The merged bottling company will have operations in 13 countries, notably Great Britain, France and Spain.  It also allows Coca-Cola Enterprises to move its corporate headquarters to London and slice exposure to higher taxes in the United States.


Like all blue chip companies, the structure of Coca Cola and its various joint ventures, partnerships and subsidiaries is complex.  In 2010, Coca-Cola Enterprises sold its U.S. operations to Coca Cola Co. (from herein referred to as Coke).  Coca-Cola Enterprises itself was spun off from Coke in 1986 as a way to improve Coke’s profit margins and balance sheet.  At that time, the bottling business, although a necessity for a large soft drink maker, required lots of capital but offered low margins.


Keeping in line with the beverage business, but sliding over to something with a little more buzz, in September, 2015,  the world’s two best-selling brewers, Anheuser-Busch InBev NV and SABMiller PLC, entertained the idea of a US$106-billion merger.  For Anheuser-Busch, which approached SABMiller with the idea of a takeover, there will be many obstacles in its path to closing the deal, such as securing regulatory approval from various governments and finding enough synergies between the two companies to save on costs.  Securing regulatory approval will undoubtedly involve antitrust concessions such as breaking up SABMiller’s joint ventures with Molson Coors Brewing Co., but that would be an expected consequence of such a large deal.


One significant problem could be cutting costs; Anheuser-Busch is overseen by rigid private equity investors who are already accustomed to running a tight ship, and SABMiller has received compliments by a variety of analysts, notably Kenny Lam at Barclays Bank, for already managing an efficient overhead.  If this deal closes, however, the merged company will have annual revenue of approximately US$64-billion, and earnings before interest, taxes, depreciation and amortization of US$24-billion.  For the sake of comparison, it will match revenue of PepsiCo and surpass that of Coca-Cola.  Anheuser-Busch has plenty of incentive to ensure this deal goes through: It is on the hook for a US$3-billion fee to SABMiller should the deal fizzle.
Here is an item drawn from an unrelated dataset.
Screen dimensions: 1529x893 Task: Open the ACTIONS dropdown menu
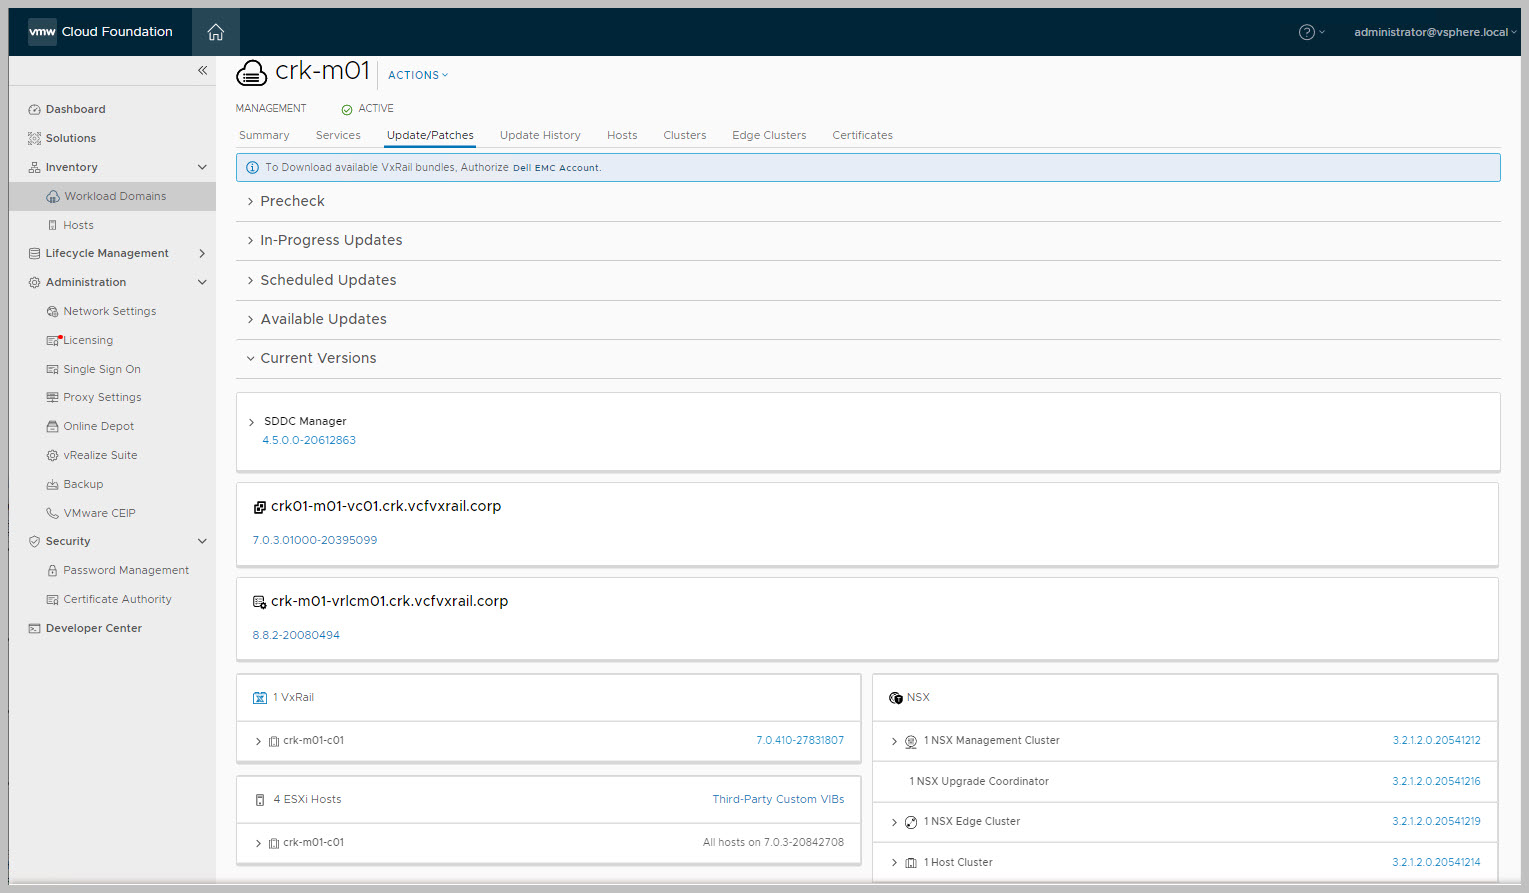tap(418, 75)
Anheuser-Busch, with its headquarters in Belgium, already controls 25 percent of the beer market.  It controls 16 brands that individually generate over US$1-billion annually, including Budweiser, Stella Artois, Corona, Hoegaarden and Leffe. SABMiller, meanwhile, is the second-largest beer company with its headquarters in in London, England.  Its long list of beers include Miller Genuine Draft, Peroni Nastro Azzurro, Grolsch and Foster’s, the latter of which SABMiller acquired in the fall of 2011 for US$10.2-billion. As well, it owns more than 150 local brands and has significant operations in Africa (SABMiller products are sold in 31 African countries), a market less explored by Anheuser-Busch, plus SABMiller produces, in partnership with China Resources Enterprise Ltd., a beer under the brand name Snow, the top-selling beer by volume in the country.


This year has been a boom year for M&A activity in the food and beverage sector.  According to investment banking firm Capstone Partners LLC, the industry has consistently grown each year over the past 10 years, even during the market collapse, with buyers attracted to the resiliency of the sector and a growing global population.  In the short term, according to Capstone’s recent food and beverage report, it looks like the trend of increasing M&A activity will continue.